Breathing difficulties mark a rare form of autism. Now, UConn researchers have traced the symptom to a specific set of brain cells—and possibly found a way to help them.
Pitt Hopkins syndrome is very rare, affecting perhaps 250 people in the world right now. One of its defining features is forced hyperventilation, followed by breath-holding. It also seems that people with Pitt Hopkins syndrome are unable to actively exhale.
“It’s really disruptive for the person, and can make them sick. Aspiration-induced pneumonia is a leading cause of death for people with Pitt Hopkins,” says UConn neurobiologist Dan Mulkey, associate professor in the Department of Physiology and Neurobiology. “Despite this, we know virtually nothing about how the disease disrupts breathing.”

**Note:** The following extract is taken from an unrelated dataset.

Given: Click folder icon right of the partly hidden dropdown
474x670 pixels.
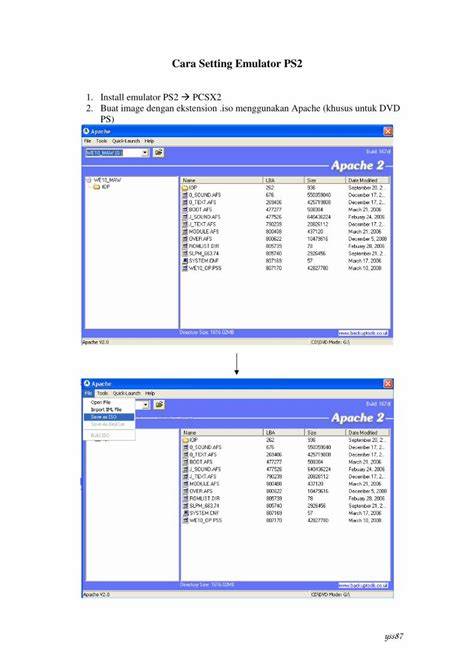Looking at the screenshot, I should (x=159, y=405).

From a genetic point of view, people with Pitt Hopkins syndrome are missing a specific gene on their 18th chromosome that encodes for transcription factor 4 (Tcf4). Transcription factors help turn other genes on or off. So people with Pitt Hopkins have the syndrome because Tcf4 isn’t around to turn the right genes on or off. But while the lack of Tcf4 appears to be the cause, doctors and researchers don’t know what Tcf4 does under normal conditions. So they do not understand why loss of this gene causes breathing difficulties as well as other problems including intellectual disability, developmental delays, and seizures. And that makes it very difficult to find a treatment.
Mulkey and his students looked at mice missing Tcf4 to see if they could figure out more about the syndrome. The mice show key features of Pitt Hopkins, including frequent bouts of hyperventilation followed by breath-holding. Zooming in on the part of the brainstem that controls breathing, the team found a very curious thing. A group of cells some scientists had thought might control expiration (the process of breathing out) were mostly missing. This was the first time those cells had ever been implicated in a breathing disease, and it adds further evidence that they really are important for exhalation. Another group of cells nearby that are known to control inspiration (breathing in) weren’t functioning normally, and their ability to communicate with other parts of the brain’s respiratory system was altered, as if the breathing circuit was mis-wired.
“We discovered a complete shift in how these cells connect to each other. And we don’t know what it means! This was entirely unexpected! Together these unexpected findings suggest Tcf4 is required for development and normal function of inspiratory and expiratory neurons,” Mulkey says. In other words, Tcf4 regulates the brain cells that regulate breathing.
And there was something else strange in the brainstems of the mice: there was a sodium channel in the cells that wasn’t supposed to be there. Sodium channels help nerve cells get excited and fire off signals to one another. The out-of-place sodium channel they found is usually expressed only by peripheral nerve cells and other parts of the body, never inside the brain.
The sodium channel seemed like a clue. The researchers tried giving the Pitt Hopkins mice a blocker of this sodium channel. Several of the symptoms of the syndrome improved, including the breathing abnormalities as well as hyperactivity. But another sodium channel blocker that cannot enter the brain did not improve the symptoms. Finally, the Mulkey team also used a genetic approach to knock down expression of that sodium channel only in breathing-related brain cells, and this also improved the mice’s symptoms. These results will be published in the October 13 issue of Nature Communications.
The researchers are quick to note that this was only in mice—they haven’t tried it in humans yet. They want to understand more about how Pitt Hopkins affects genes in brain cells responsible for both inhalation and exhalation before they try treatments. But the clues they found in the mice means that people who suffer from Pitt Hopkins might one day be able to breathe a sigh of relief.